From Progarchives.com, the ultimate progressive rock music website

FloydWright
Prog Reviewer
4 stars For a long time I held off on buying this album given my loathing for Scenes from a Memory and JORDAN RUDESS in particular. But one day I finally got curious and sampled these songs at the local Barnes and Noble, and realized there might be something to this album. Sure enough, it turned out to be pretty good. However, I much prefer the first disc to the second, and overall on the entire album I think there are some poor production choices--DREAM THEATER simply should not self-produce.

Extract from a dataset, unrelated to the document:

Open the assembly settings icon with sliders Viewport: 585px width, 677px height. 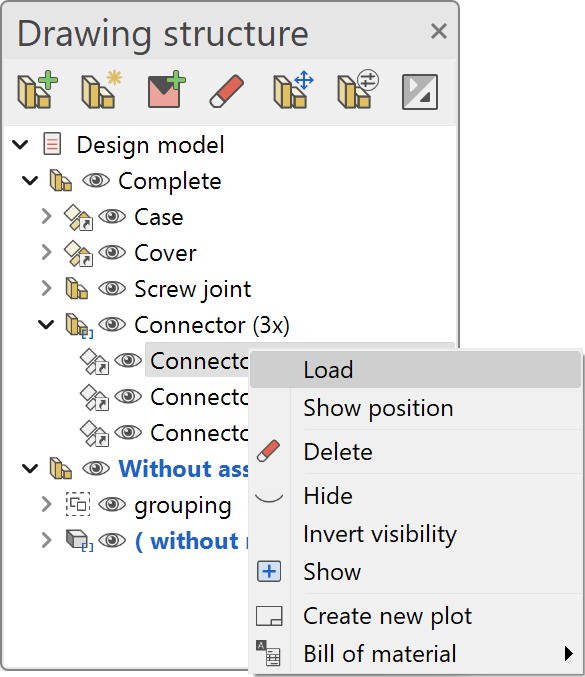[358, 89]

Anyway, on to Disc 1. First we have "The Glass Prison". This song probably suffers the worst from poor production--the opening static noise was not a good legacy of Scenes at all, the guitars and drums are extremely muddy, and JAMES LaBRIE's voice is distorted too far at times (though at other times he's wonderfully clear). However, I love the riffs in this song andI absolutely adore the lyrics of the entire AA series (this, "This Dying Soul," and "The Root of All Evil" so far). While some of the time signature changes are clunky, and the monotone vocals in one section are not the best, this song definitely has some treasures. Great work from MYUNG at 9:50 introduces a section that, while sometimes it's too much soloing, does have some great riffs--particularly at 11:00 where RUDESS actually manages to find a cool effect on his synth. The very end is touching to me. I think this is a great song that could've been better executed, and tightened up for length in order to use the good stuff to its advantage.

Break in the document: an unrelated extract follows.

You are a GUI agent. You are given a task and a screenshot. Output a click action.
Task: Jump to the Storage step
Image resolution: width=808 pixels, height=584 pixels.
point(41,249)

On "Blind Faith", the production seems improved, perhaps because of the absence of the distorted guitar. The drums are still messed-up, but it's not so obvious. It's really hard to tell what to make of LaBRIE's lyrics, but the best way to explain what I think of them is to say they sound like the words of a "doubting Thomas" in the purest sense-someone who wouldn't mind believing, but would genuinely like some evidence. I don't think this is the hateful stuff found later on his solo album Elements of Persuasion. Don't be put off by the "mainstream" aspect of it--the tune is great and actually has some beautiful sections ("Come Messiah, show us how.") RUDESS" piano and choir stuff around 6:00 shines as well. He's actually not as clunky and out-of-place on this album as I expected, based on Scenes and ToT, but I still maintain that Octavarium is the first time he fit in fully with the band.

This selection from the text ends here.